Ein Spezialfall ist der SPD-Vorsitzende Franz Müntefering. Hölzerne Unbeholfenheit paart sich bei ihm mit Unteroffiziers-Geblaffe und einer köstlichen Flachzangen-Esoterik. Kürzlich dekretierte er auf der Bundespressekonferenz: „Deutschland muss sich neu aufstellen. Deutschland muss wissen, dass wir nicht automatisch an der richtigen Krümmung des Flusses liegen, sondern dass wir uns anstrengen müssen, um vorne zu bleiben.“ Ein geheimnisvoller Satz, dem viele Fragen folgten. Wo ist die richtige Krümmung des Flusses? Kann man Deutschland entlang des Flusses verschieben? Wieso ist man „vorne“, wenn der Fluss eine Kurve macht? Ist vorne eher am Flussanfang oder am -ende? Und sollte man nicht die Flussbiegung wegen Hochwassergefahr meiden und Deutschland lieber etwas weiter oben postieren? Fragen, die ein Mann wie Müntefering nicht beantwortet. Quasi im Alleingang widerlegt er das berühmte Kleist’sche Diktum von der „allmählichen Verfertigung der Gedanken beim Reden“. Müntefering, während er redet, verfertigt überhaupt nichts.

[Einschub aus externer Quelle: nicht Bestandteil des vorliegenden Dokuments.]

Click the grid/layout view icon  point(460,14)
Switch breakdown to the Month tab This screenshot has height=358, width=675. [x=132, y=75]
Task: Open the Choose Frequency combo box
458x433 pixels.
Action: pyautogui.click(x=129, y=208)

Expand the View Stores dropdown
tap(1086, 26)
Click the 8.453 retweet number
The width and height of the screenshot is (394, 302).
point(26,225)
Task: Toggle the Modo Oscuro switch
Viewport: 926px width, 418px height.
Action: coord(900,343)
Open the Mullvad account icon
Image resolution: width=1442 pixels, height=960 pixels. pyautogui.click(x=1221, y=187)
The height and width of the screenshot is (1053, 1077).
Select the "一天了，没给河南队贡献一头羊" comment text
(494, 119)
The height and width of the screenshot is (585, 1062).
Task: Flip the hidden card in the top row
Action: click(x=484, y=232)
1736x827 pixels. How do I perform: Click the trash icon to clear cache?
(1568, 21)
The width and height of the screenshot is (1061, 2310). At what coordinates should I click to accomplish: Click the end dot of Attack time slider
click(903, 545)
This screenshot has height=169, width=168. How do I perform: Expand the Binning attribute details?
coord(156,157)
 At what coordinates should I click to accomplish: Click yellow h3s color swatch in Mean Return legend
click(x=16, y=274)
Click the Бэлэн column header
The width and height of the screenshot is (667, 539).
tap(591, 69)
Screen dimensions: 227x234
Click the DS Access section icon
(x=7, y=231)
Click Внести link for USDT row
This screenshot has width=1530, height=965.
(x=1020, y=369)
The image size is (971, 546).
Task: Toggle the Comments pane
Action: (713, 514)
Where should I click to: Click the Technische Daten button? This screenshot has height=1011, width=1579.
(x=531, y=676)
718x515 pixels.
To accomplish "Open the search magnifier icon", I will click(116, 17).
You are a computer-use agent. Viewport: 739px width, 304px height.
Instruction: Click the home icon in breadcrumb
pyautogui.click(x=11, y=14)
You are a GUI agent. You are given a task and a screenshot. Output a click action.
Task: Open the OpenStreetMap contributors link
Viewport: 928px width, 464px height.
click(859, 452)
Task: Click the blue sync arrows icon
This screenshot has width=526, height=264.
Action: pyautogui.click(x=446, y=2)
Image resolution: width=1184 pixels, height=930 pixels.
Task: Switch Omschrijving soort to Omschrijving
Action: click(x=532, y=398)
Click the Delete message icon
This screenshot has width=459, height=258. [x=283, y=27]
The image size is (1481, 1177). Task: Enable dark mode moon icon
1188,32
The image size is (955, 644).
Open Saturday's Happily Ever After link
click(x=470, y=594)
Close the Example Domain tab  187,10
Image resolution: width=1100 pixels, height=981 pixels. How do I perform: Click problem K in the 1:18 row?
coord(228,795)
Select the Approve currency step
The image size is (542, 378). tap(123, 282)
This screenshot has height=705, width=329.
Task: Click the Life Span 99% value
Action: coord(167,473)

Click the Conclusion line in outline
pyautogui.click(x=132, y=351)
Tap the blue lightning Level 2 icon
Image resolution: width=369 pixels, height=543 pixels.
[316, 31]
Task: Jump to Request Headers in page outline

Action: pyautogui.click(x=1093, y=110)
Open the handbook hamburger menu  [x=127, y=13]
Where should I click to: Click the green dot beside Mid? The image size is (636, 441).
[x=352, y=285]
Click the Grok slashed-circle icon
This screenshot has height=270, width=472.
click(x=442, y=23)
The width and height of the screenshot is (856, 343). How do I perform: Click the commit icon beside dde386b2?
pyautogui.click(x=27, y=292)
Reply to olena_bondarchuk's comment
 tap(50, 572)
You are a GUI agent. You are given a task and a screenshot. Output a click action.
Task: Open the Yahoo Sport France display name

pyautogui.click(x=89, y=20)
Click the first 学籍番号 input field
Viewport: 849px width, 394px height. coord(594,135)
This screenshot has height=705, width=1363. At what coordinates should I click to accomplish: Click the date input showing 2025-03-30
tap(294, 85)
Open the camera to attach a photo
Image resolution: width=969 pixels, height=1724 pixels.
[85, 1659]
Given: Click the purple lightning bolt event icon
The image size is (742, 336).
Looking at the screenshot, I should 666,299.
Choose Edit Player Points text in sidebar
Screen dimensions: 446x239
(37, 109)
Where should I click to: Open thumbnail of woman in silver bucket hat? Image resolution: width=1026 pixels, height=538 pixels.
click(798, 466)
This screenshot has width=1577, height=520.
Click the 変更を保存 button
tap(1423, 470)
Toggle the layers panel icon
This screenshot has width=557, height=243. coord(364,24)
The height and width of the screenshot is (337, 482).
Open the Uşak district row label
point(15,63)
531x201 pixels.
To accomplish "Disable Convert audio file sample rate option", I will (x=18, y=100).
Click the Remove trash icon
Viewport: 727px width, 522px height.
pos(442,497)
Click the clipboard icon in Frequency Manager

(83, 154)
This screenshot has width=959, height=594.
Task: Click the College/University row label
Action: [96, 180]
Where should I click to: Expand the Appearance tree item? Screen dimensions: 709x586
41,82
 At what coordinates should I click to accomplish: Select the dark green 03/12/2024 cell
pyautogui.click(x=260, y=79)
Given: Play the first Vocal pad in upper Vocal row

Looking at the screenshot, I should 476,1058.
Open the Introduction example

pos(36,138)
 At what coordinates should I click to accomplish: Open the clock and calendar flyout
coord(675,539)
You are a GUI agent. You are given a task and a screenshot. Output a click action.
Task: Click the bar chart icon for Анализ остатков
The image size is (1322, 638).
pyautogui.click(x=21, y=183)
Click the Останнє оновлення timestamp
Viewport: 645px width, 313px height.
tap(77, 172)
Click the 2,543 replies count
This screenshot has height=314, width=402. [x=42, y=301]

In der aktuellen Debatte um Lafontaines Forderungen hat er wieder Zeugnis von der Banalität des Blöden gegeben und gesagt: „Der geistige Anspruch von Oskar Lafontaine ist sehr mager geworden. Meine Geduld mit ihm ist zu Ende. Ich fordere Oskar Lafontaine auf: Komm auf das Spielfeld und sag, was du willst!“

Lafontaine soll also auf das Spielfeld kommen. Wir wissen nicht, von welchem Spiel Müntefering redet. Es muss eins sein, bei dem man sich etwas wünschen kann, etwa: „Ich will einen Elfer!“ oder „Her mit der Dame!“. Vielleicht ist auch die SPD das Spielfeld, das Müntefering im Auge hat? Oder Deutschland an der Flusskrümmung?

Letzten Endes ist es wurscht, was Müntefering zusammenpalavert. Viel interessanter: Trägt er eigentlich noch seinen süßen roten Schal, der alte Gockel?